Instructions for the task » Send back every record exactly.

Supplied information »
[Start of Attachment]

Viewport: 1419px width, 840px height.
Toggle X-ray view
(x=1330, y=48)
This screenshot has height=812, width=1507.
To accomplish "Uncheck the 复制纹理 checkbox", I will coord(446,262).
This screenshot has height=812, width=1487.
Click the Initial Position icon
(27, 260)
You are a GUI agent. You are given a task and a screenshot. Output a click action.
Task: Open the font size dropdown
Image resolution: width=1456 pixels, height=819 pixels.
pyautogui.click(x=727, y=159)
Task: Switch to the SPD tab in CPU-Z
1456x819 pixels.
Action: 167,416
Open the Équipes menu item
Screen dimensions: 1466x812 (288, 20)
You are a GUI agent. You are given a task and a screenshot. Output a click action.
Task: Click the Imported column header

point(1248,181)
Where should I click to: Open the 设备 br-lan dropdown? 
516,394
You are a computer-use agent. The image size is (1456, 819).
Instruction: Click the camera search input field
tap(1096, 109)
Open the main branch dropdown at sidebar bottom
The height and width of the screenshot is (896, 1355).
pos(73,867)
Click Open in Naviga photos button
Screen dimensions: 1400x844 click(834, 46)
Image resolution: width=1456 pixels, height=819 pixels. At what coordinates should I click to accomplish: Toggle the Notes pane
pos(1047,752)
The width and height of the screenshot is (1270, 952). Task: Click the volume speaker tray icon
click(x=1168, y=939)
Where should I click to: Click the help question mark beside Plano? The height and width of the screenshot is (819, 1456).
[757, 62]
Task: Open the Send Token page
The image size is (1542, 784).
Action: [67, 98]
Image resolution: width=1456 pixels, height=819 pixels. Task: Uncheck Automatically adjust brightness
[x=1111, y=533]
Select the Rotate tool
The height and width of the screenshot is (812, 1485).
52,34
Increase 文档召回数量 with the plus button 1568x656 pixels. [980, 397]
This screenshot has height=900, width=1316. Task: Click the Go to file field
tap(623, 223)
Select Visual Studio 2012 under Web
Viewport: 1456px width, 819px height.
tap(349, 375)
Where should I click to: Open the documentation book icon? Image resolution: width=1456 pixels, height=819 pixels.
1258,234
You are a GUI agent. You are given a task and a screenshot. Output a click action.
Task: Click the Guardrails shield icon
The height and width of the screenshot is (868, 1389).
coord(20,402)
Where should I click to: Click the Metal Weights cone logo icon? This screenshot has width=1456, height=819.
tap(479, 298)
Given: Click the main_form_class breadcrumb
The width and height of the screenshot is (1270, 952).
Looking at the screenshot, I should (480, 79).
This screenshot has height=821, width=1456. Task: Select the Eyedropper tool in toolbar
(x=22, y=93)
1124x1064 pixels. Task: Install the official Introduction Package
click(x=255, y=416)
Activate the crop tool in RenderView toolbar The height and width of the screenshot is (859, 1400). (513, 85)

[End of Attachment]

Exercise response »
Viewport: 1419px width, 840px height.
Toggle X-ray view
(x=1330, y=48)
This screenshot has height=812, width=1507.
To accomplish "Uncheck the 复制纹理 checkbox", I will coord(446,262).
This screenshot has height=812, width=1487.
Click the Initial Position icon
(27, 260)
You are a GUI agent. You are given a task and a screenshot. Output a click action.
Task: Open the font size dropdown
Image resolution: width=1456 pixels, height=819 pixels.
pyautogui.click(x=727, y=159)
Task: Switch to the SPD tab in CPU-Z
1456x819 pixels.
Action: 167,416
Open the Équipes menu item
Screen dimensions: 1466x812 (288, 20)
You are a GUI agent. You are given a task and a screenshot. Output a click action.
Task: Click the Imported column header

point(1248,181)
Where should I click to: Open the 设备 br-lan dropdown? 
516,394
You are a computer-use agent. The image size is (1456, 819).
Instruction: Click the camera search input field
tap(1096, 109)
Open the main branch dropdown at sidebar bottom
The height and width of the screenshot is (896, 1355).
pos(73,867)
Click Open in Naviga photos button
Screen dimensions: 1400x844 click(834, 46)
Image resolution: width=1456 pixels, height=819 pixels. At what coordinates should I click to accomplish: Toggle the Notes pane
pos(1047,752)
The width and height of the screenshot is (1270, 952). Task: Click the volume speaker tray icon
click(x=1168, y=939)
Where should I click to: Click the help question mark beside Plano? The height and width of the screenshot is (819, 1456).
[757, 62]
Task: Open the Send Token page
The image size is (1542, 784).
Action: [67, 98]
Image resolution: width=1456 pixels, height=819 pixels. Task: Uncheck Automatically adjust brightness
[x=1111, y=533]
Select the Rotate tool
The height and width of the screenshot is (812, 1485).
52,34
Increase 文档召回数量 with the plus button 1568x656 pixels. [980, 397]
This screenshot has height=900, width=1316. Task: Click the Go to file field
tap(623, 223)
Select Visual Studio 2012 under Web
Viewport: 1456px width, 819px height.
tap(349, 375)
Where should I click to: Open the documentation book icon? Image resolution: width=1456 pixels, height=819 pixels.
1258,234
You are a GUI agent. You are given a task and a screenshot. Output a click action.
Task: Click the Guardrails shield icon
The height and width of the screenshot is (868, 1389).
coord(20,402)
Where should I click to: Click the Metal Weights cone logo icon? This screenshot has width=1456, height=819.
tap(479, 298)
Given: Click the main_form_class breadcrumb
The width and height of the screenshot is (1270, 952).
Looking at the screenshot, I should (480, 79).
This screenshot has height=821, width=1456. Task: Select the Eyedropper tool in toolbar
(x=22, y=93)
1124x1064 pixels. Task: Install the official Introduction Package
click(x=255, y=416)
Activate the crop tool in RenderView toolbar The height and width of the screenshot is (859, 1400). (513, 85)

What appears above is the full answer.